Pasaron unos minutos hasta que alguien decidió ir a ver qué sucedía. Mientras intentaban trepar la ligustrina, los chicos oyen algo grande que se arrastra raudamente sobre las hojas secas; todos quedan desconcertados.
—¡Dale!, ¡dale!, subí de una vez a ver qué pasa... —Discuten entre ellos, pero ninguno toma la iniciativa.
Finalmente, uno de los chicos llega a la parte alta del alambrado y, cuando se disponía a saltar hacia el otro lado, un grito en el patio del fondo lo paraliza. Estira el cuello para ver lo que está ocurriendo, pero un viento se levanta abruptamente amontonando las hojas en forma de remolino.
—¿Estás bien?, ¿’tás bien? —Gritaba, pero ni él mismo se oía—. ¿Estás bi...
No terminó de preguntar cuando la columna de hojas se le vino encima, tirándolo de espaldas sobre sus compañeros.
Los días pasaron, los chicos crecieron, pero del Defensor jamás se supo más nada...".
"...Esto pasó una tarde de verano, con las chicharras y los paraísos de la cuadra como únicos testigos. Una anciana que pasaba por la vereda de enfrente del caserón, volvía, como de costumbre, de hacer las compras en el almacén. Siempre que caminaba por delante de la casona hacía un esfuerzo para que la curiosidad no le torciera la vista, pero ese día, por alguna razón, fue la excepción. Una brisa arrastró, junto al olor de los jazmines, el murmullo que la detuvo; había algo familiar en esa voz que escuchaba, algo que no llegaba a reconocer del todo. Los jazmines cubrían la parte superior del portón y, si bien algo dentro de la anciana le advertía el peligro, ella —de todos modos— necesitaba acercarse para oír mejor.
Tímidamente, sin enfrentar a la casona, la anciana avanza de costado hacia su derecha. Todavía no vislumbra el contenido del mensaje, pero las lágrimas en el rostro reconocen el timbre de voz que le habla. Da un paso más y el olor de los jazmines aumenta, la fragancia es tan fuerte que el aroma se transforma en hedor; la advertencia es insuficiente, ella solo siente el llamado. Parada sobre el cordón y de frente al caserón, escucha a su madre:
—Tere... Teresita, vení chiquita... vení.
—¿Mamá?... ¡Mamaíta!
Suelta el changuito con la mercadería y estira los brazos al vacío esperando el abrazo; con las mejillas empapadas cruza la calle en busca de su madre. La bocina del camión interrumpe el trance y la devuelve a la realidad, el chofer clava los frenos, pero es demasiado tarde, la anciana muere arrollada.

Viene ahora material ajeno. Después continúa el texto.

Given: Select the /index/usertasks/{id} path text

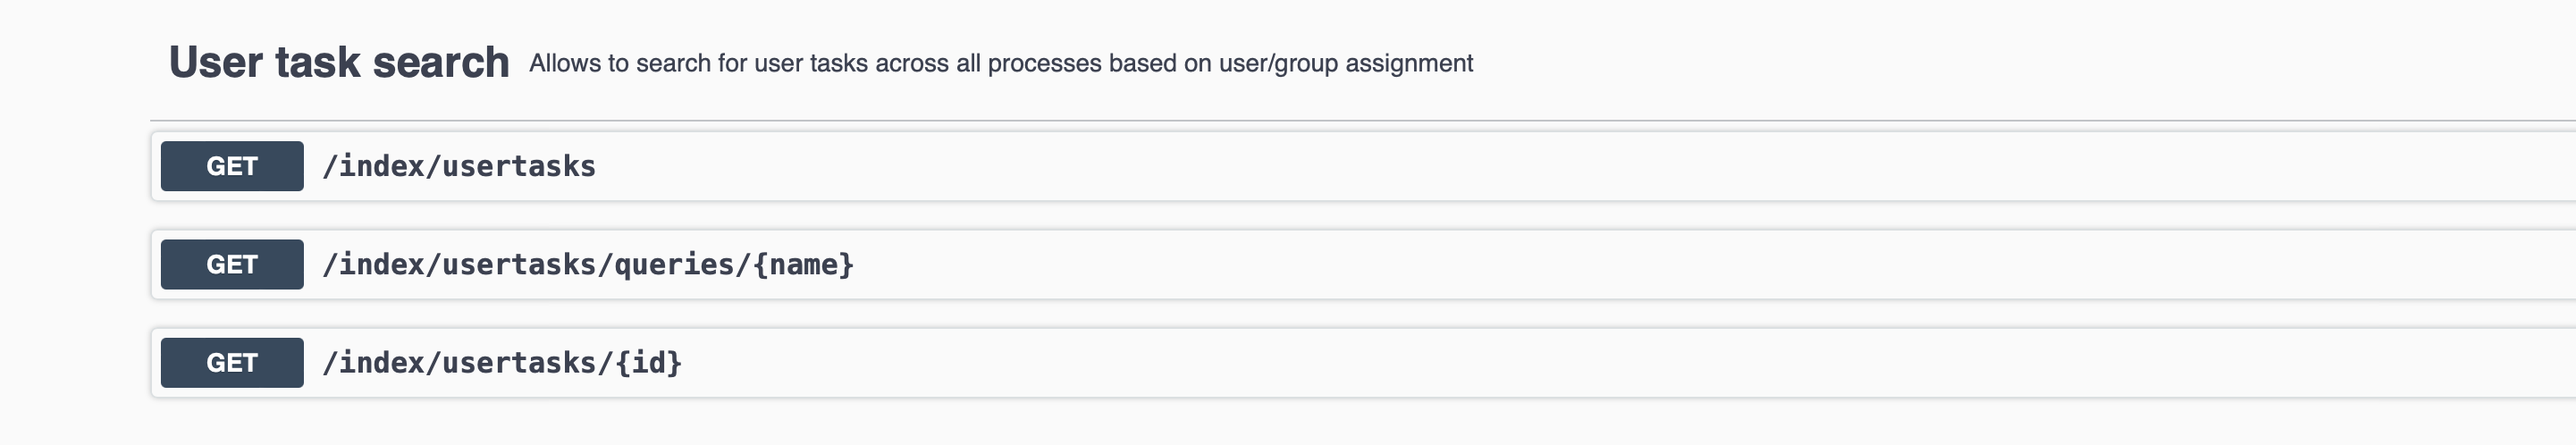Looking at the screenshot, I should point(502,362).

Los vecinos salen de sus casas y entran al final de la escena, tratan de tranquilizar al conductor que, sujetando fuertemente el volante, balbucea: Se... se me vino encima. Se tiró. ¿Pero qué hizo? ¿A quién llamaba? Si no había nadie...".
Cada día —alrededor del caserón—, extraños hechos sumaban nuevos eslabones a esta cadena de eventos inexplicables, pero el arribo de un nuevo acontecimiento paralizaría la existencia de todo el barrio: la llegada del Tercer Inquilino.

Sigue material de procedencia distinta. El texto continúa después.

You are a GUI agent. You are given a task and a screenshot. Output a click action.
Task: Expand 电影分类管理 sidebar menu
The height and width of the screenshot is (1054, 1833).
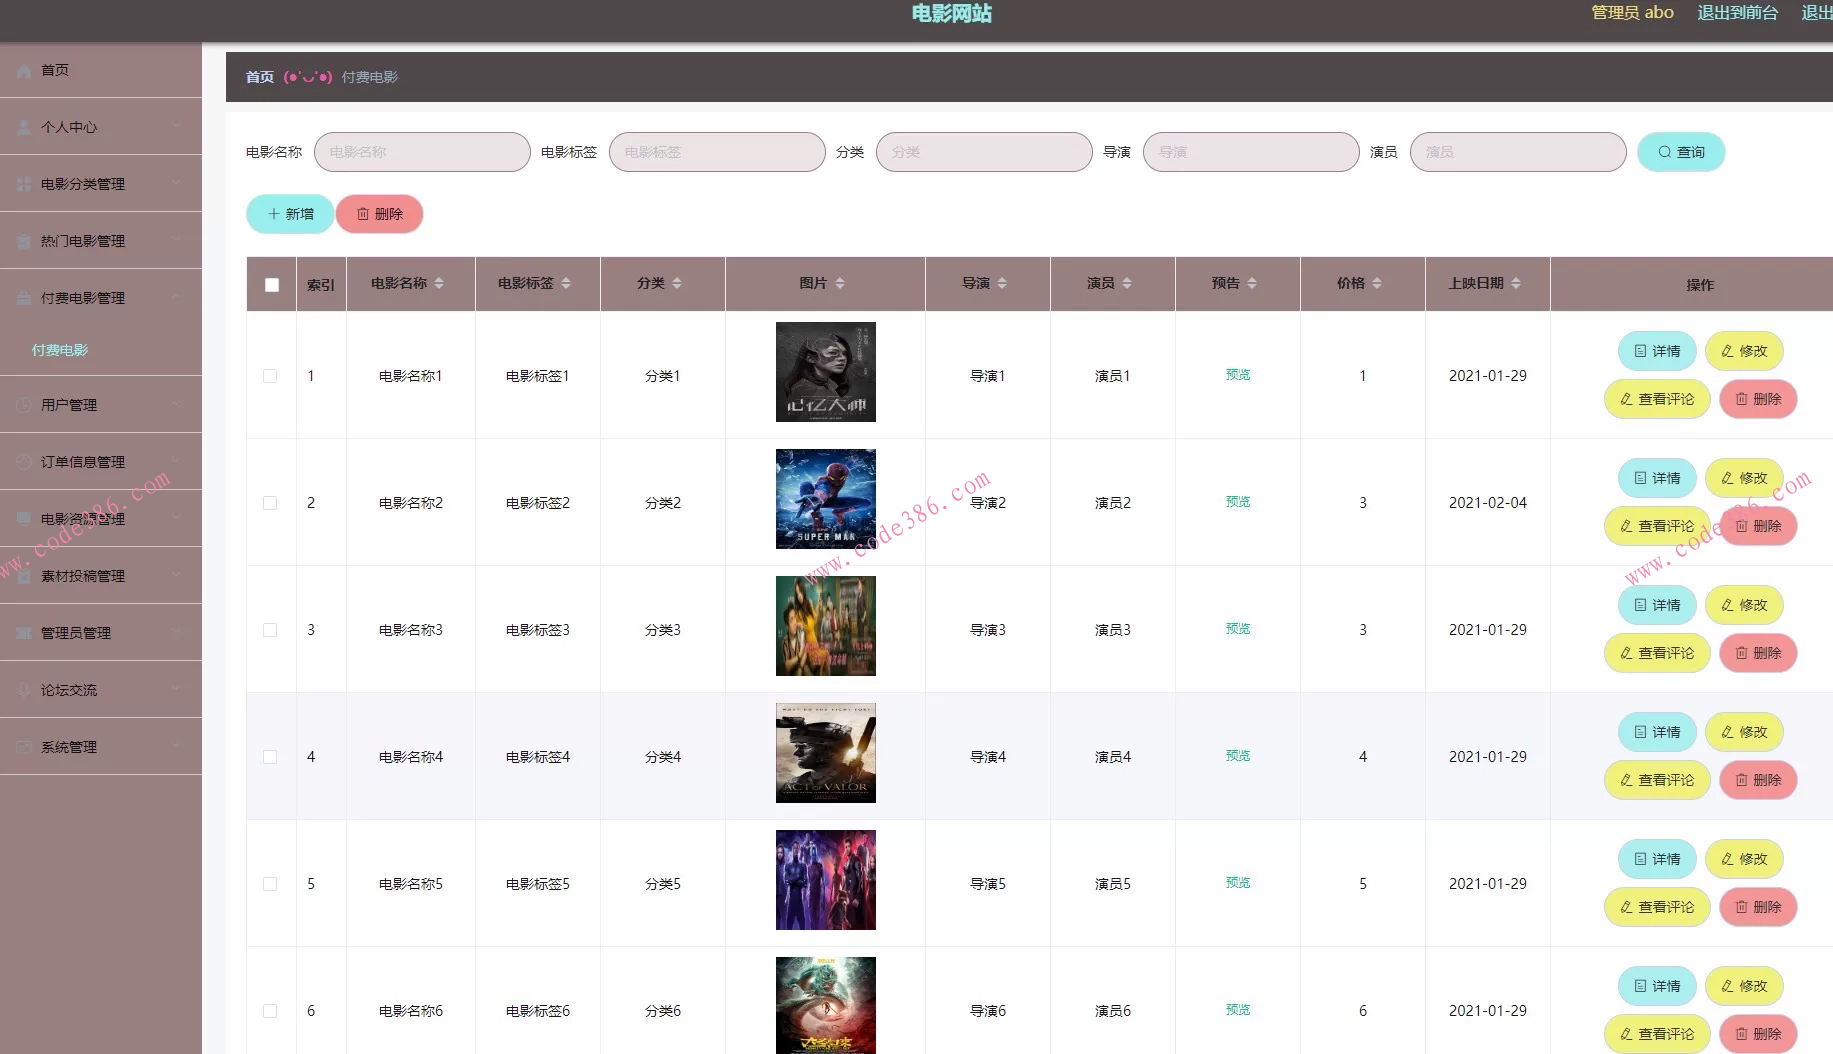click(100, 184)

A media mañana, dos hombres esperan al pie del portón; un auto dobla la esquina y estaciona. El Tercer Inquilino, mientras cierra la puerta del coche, se presenta pidiendo disculpas por la demora. Uno de los hombres hace un gesto al otro y cruza la calle; el compañero, agitando un manojo de llaves, llama la atención del visitante.
—Hola, ¿cómo le va? Yo soy de la inmobiliaria.